«Погодина мы боялись», – пишет в своих воспоминаниях Елизавета Васильевна Гоголь (Анет и Лизу он привёз с собою в Москву и тоже поместил в доме на Девичьем поле), он заставлял рано вставать. Его мать-старушка, добрейшее существо, любила играть в карты, сёстры Гоголя участвовали в этой её забаве. Погодин ловил их и кричал на мать. В своём бельведере – они жили в комнатах под самой крышей, – за столом, в кабинете Погодина, куда им удавалось иногда заглянуть вместе с его детьми, они чувствовали себя чужими, приживалками, нахлебницами, и нервное состояние брата, страдавшего ещё больше, отражалось и на их состоянии.
«Редкий был у нас брат, – пишет Елизавета Васильевна, – несмотря на всю свою молодость в то время, он заботился и пёкся о нас,
Всё это я помню и помню даже, как Анет была больна и лежала в лазарете, и я у вас был; и потом помню, помню ещё об одном, но не хочу говорить… о, я всё помню!» «Посылаю вам безделушки: по кольцу и по булавке. Глядите на них больше, чем просто на кольца и булавки. К ним прижалась, прицепилась и прилетела вместе с ними часть моих чувств и любви моей к вам. Как эти кольца сожмут и обхватят пальцы ваши, так сжимает и обхватывает вас любовь моя. Как эта булавка застёгивает на груди вашей косынку, так хотел бы я вас хранительно застегнуть и оградить, и укрыть от всего, что только есть горького и неприятного на свете, молодые цветки мои! отрада мыслей моих!»
Нежность Гоголя мешается с каким-то странным чувством стеснительности по отношению к сёстрам, которых, вернувшись в Россию, он застал молодыми женщинами. «Я была трусиха, – пишет Елизавета Васильевна, – и часто просила брата, чтоб он посидел, пока я засну и потушил бы свечу, и он всегда исполнял эти прихоти, сядет, бывало, на кровать и ждёт, пока я засну. Его я совершенно не конфузилась и была с ним, как со старшей сестрой. Раз он нарисовал меня лежащую в ночном чепчике и кофточке – я рассердилась и долго приставала к нему отдать мне этот рисунок, который совершенно не был похож на меня».
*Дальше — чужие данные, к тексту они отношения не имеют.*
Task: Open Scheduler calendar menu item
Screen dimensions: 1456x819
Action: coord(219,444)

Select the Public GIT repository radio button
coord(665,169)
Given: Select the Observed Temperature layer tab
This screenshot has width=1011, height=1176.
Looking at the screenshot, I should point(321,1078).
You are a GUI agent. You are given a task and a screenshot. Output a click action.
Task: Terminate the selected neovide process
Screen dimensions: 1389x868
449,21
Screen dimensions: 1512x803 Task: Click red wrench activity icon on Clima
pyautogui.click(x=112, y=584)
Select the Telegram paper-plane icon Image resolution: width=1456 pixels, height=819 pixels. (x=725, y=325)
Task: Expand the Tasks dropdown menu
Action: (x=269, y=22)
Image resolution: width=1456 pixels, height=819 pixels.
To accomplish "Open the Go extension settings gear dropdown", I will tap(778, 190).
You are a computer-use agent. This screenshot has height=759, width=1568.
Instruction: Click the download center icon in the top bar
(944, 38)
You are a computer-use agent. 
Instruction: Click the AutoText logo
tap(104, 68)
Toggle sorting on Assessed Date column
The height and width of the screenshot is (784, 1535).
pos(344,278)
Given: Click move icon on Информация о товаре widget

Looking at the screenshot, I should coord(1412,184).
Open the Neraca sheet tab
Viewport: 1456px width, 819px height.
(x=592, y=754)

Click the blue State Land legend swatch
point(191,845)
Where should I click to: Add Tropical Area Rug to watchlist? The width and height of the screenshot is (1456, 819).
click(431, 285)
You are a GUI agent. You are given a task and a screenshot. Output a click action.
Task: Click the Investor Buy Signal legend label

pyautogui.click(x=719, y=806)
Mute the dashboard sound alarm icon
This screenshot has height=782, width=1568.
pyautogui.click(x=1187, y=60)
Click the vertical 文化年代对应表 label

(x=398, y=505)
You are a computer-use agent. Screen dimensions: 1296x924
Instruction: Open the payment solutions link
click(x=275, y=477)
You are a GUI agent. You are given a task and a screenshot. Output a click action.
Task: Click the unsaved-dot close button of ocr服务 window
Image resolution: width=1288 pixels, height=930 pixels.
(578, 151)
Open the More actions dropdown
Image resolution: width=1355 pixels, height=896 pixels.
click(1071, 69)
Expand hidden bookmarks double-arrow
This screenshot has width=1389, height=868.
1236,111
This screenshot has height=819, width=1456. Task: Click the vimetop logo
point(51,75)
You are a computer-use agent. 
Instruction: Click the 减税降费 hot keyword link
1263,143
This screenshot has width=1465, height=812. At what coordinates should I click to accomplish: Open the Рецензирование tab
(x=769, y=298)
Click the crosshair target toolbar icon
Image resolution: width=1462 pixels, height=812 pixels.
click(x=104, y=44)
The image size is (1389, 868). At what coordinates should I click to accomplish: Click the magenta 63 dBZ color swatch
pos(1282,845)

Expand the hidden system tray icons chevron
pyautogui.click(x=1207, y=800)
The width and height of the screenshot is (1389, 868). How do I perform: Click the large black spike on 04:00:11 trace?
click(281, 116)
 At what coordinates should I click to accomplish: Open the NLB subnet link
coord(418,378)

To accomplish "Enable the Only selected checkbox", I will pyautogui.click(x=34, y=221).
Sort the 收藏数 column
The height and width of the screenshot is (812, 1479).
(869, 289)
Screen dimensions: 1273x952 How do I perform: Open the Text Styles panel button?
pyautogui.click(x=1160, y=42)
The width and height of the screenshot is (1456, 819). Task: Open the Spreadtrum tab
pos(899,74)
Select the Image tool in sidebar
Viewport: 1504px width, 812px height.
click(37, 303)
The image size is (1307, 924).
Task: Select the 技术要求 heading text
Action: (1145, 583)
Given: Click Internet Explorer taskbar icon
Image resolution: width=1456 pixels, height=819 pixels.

Гоголь нанял Анет музыкального учителя и почти каждый день возил её к нему на дом заниматься. Ему не хотелось тревожить и так недовольного Погодина. Ему очень хотелось – и это была заветная идея его жизни, идея долга перед сёстрами и семьёй, – чтоб из Анет и Лизы что-нибудь вышло, чтоб они были счастливы, и он сделал всё для этого. Порываясь обратно в Рим, он с болью отрывал от сердца и этих своих «голубушек», судьба которых так и не устраивалась: Анет пришлось отправить обратно в Малороссию, а Лизу он оставил в Москве у малознакомой П. И. Раевской. Он отдавал их в чужие руки (даже в руки маминьки) с горечью, видя, что они будут жить не так, как бы ему хотелось.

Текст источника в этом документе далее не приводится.